What needs to be done: From the first line to the last, print the material exactly, skipping the pictures.

Data shown:

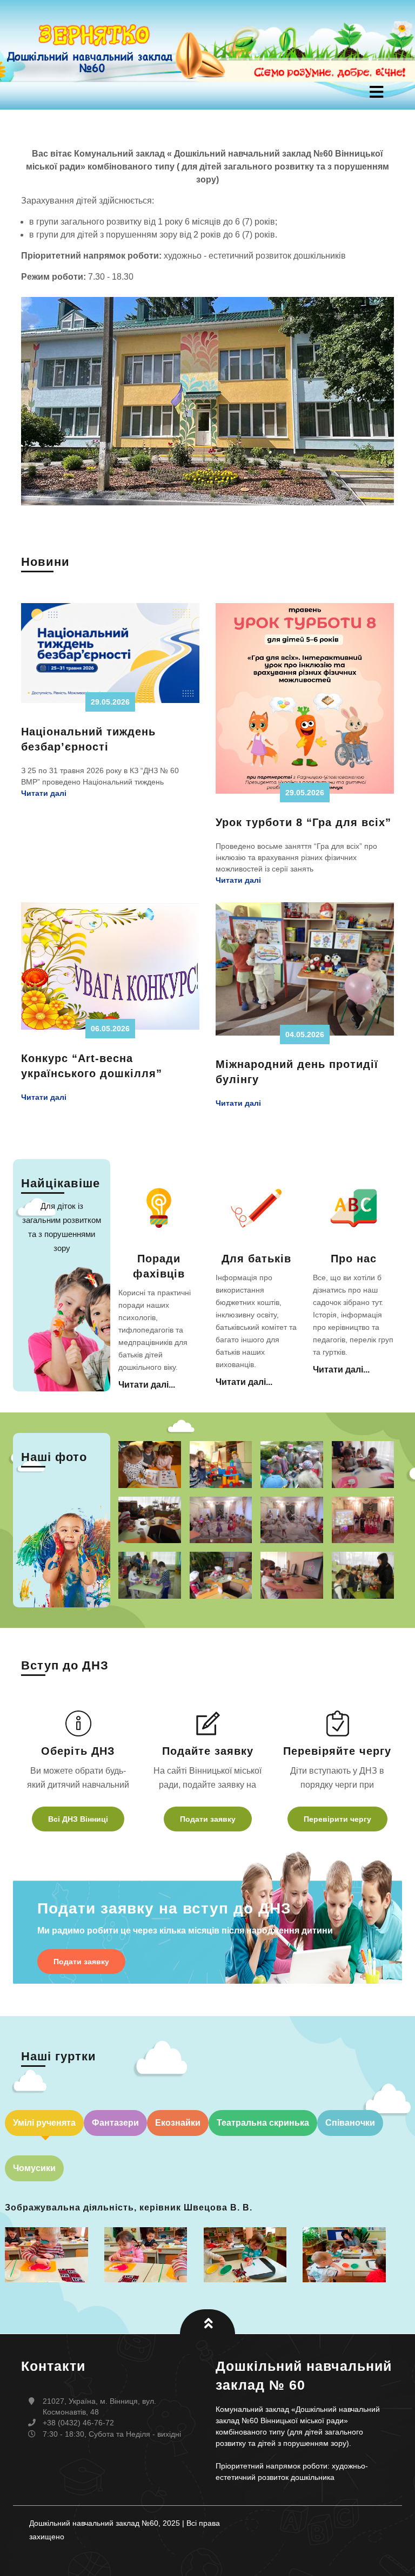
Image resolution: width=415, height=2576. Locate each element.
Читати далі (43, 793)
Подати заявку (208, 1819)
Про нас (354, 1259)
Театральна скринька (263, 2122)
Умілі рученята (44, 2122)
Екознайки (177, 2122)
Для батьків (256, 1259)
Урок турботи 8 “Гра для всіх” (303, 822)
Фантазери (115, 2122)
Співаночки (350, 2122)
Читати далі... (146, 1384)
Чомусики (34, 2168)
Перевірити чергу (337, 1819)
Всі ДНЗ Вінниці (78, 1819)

Answer to the problem:
Image resolution: width=415, height=2576. Locate each element.
Читати далі (43, 793)
Подати заявку (208, 1819)
Про нас (354, 1259)
Театральна скринька (263, 2122)
Умілі рученята (44, 2122)
Екознайки (177, 2122)
Для батьків (256, 1259)
Урок турботи 8 “Гра для всіх” (303, 822)
Фантазери (115, 2122)
Співаночки (350, 2122)
Читати далі... (146, 1384)
Чомусики (34, 2168)
Перевірити чергу (337, 1819)
Всі ДНЗ Вінниці (78, 1819)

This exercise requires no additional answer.